O&P ALMANAC: What´s the biggest challenge you face as a practitioner, and how do you deal with it?

SCHÄFER: The biggest challenge as a practitioner in O&P is providing the best for our patients. Best performances in O&P will only be possible if you can offer understanding and empathy to the patients and, on the other side, the knowledge and the complete horizon of O&P methods and markets. Therefore, continuous search, research work, and developments of new technologies, materials, and procedures for improving our quality of services in individual patient care are essential.
Every patient is different and most of our paitents require individually adapted treatments. Out of our internal network of colleagues, quality circles, and research and development groups, there are so many good and new ideas coming up daily – and that is what my colleagues at Pohlig and myself are burning for.

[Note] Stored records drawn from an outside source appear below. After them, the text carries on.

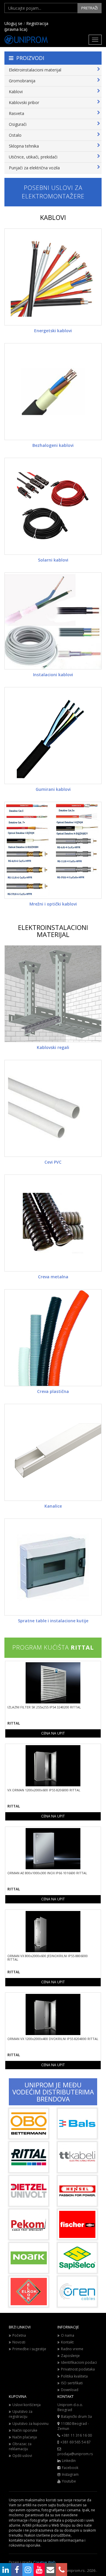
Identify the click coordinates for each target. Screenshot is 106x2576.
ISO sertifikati (72, 2382)
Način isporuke (24, 2430)
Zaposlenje (70, 2355)
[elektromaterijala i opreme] (53, 39)
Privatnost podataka (78, 2369)
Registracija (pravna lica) (26, 26)
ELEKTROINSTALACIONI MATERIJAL (53, 931)
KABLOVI (53, 217)
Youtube (69, 2481)
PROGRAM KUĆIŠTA (53, 1647)
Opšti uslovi (22, 2455)
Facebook (70, 2467)
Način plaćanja (24, 2437)
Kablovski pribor (24, 102)
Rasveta (16, 113)
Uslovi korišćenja (26, 2404)
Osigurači (17, 124)
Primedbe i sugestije (29, 2348)
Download (69, 2389)
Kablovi (16, 91)
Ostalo (15, 135)
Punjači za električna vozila (34, 168)
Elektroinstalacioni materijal (35, 70)
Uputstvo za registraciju (20, 2414)
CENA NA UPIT (53, 1733)
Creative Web (44, 2562)
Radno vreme (72, 2348)
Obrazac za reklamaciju (20, 2446)
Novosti (18, 2342)
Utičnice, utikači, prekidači (33, 157)
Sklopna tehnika (24, 146)
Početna (19, 2335)
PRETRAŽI (89, 8)
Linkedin (69, 2460)
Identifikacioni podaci (79, 2362)
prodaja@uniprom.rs (75, 2453)
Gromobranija (22, 80)
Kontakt (67, 2342)
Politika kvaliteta (74, 2376)
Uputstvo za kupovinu (30, 2423)
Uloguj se (13, 23)
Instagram (70, 2474)
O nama (67, 2335)
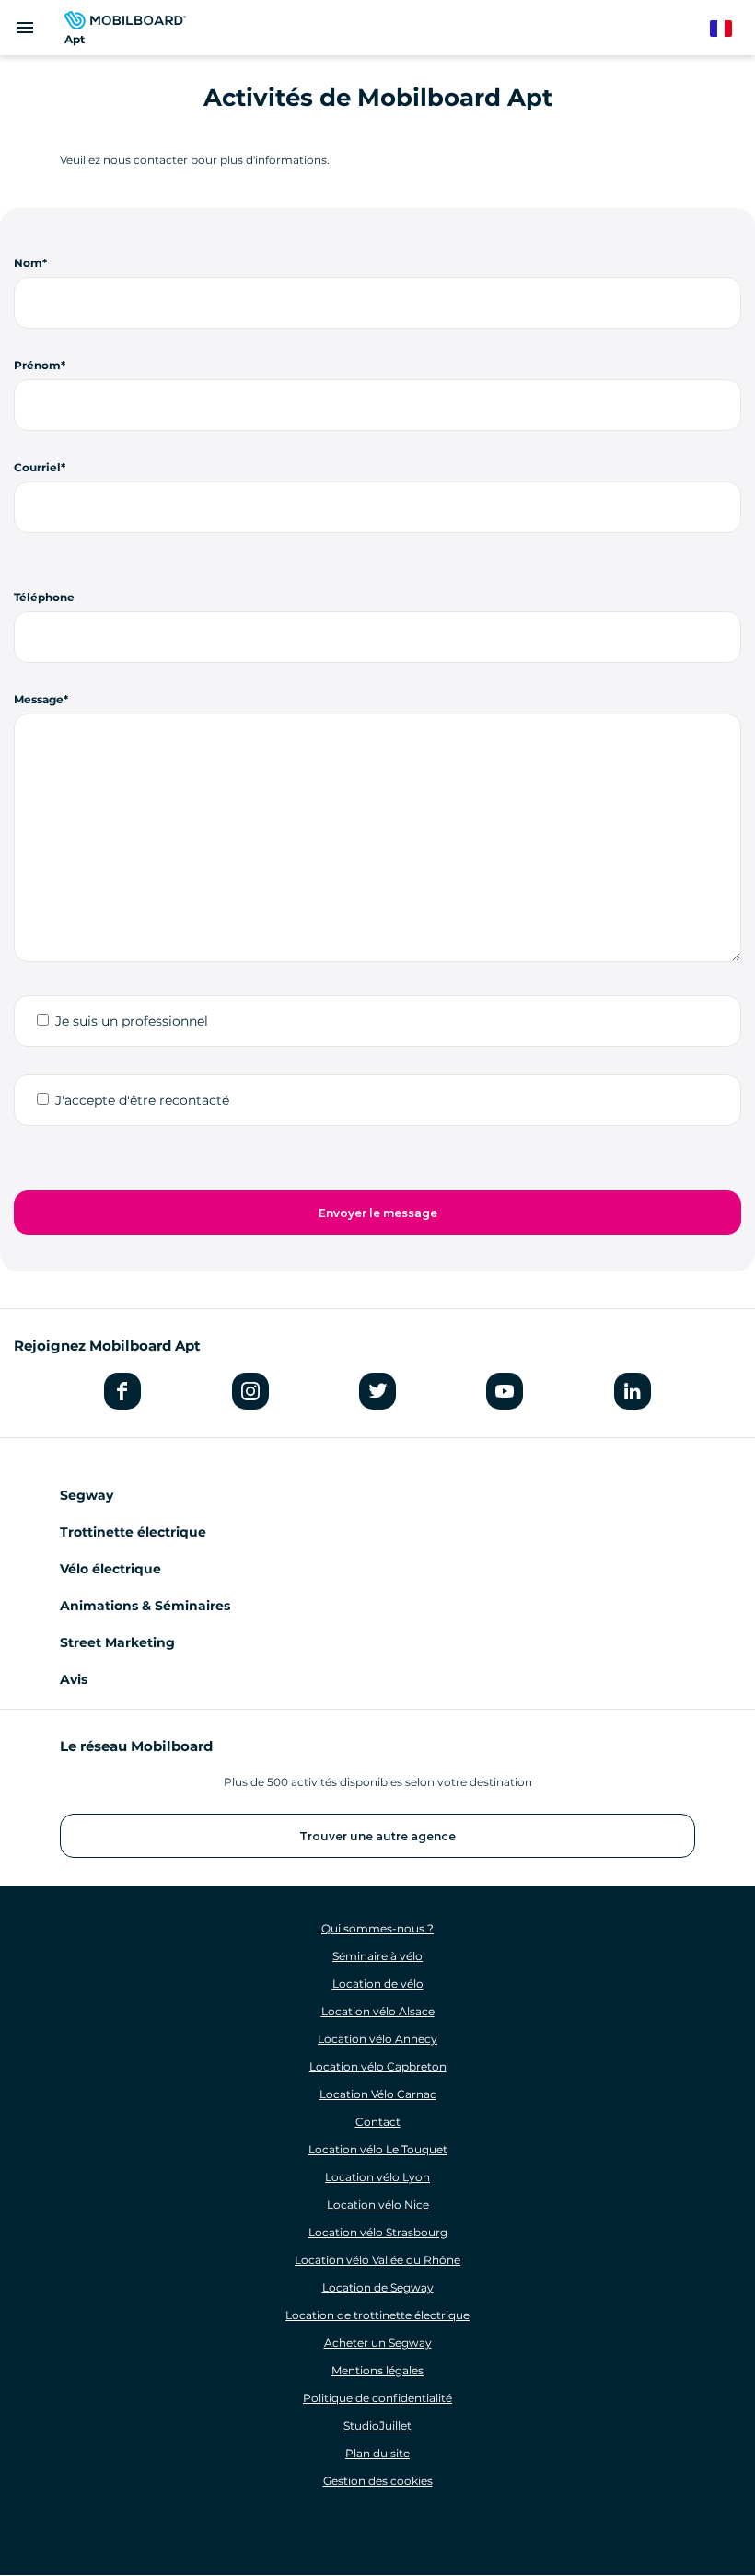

O&P ALMANAC: Describe any charitable work you or your organization does.

SCHÄFER: As we treat a lot of children with O&P devices in our company, every year a special amount of orthotic and prosthetic treatments for children will be donated to nonprofit organizations or poor children/families visiting us from developing countries.
We also have founded a registered society called „Pohlig hilft“, which means „Pohlig helps“, where we support disabled people here in Germany with fundraising efforts to improve their performances of daily living.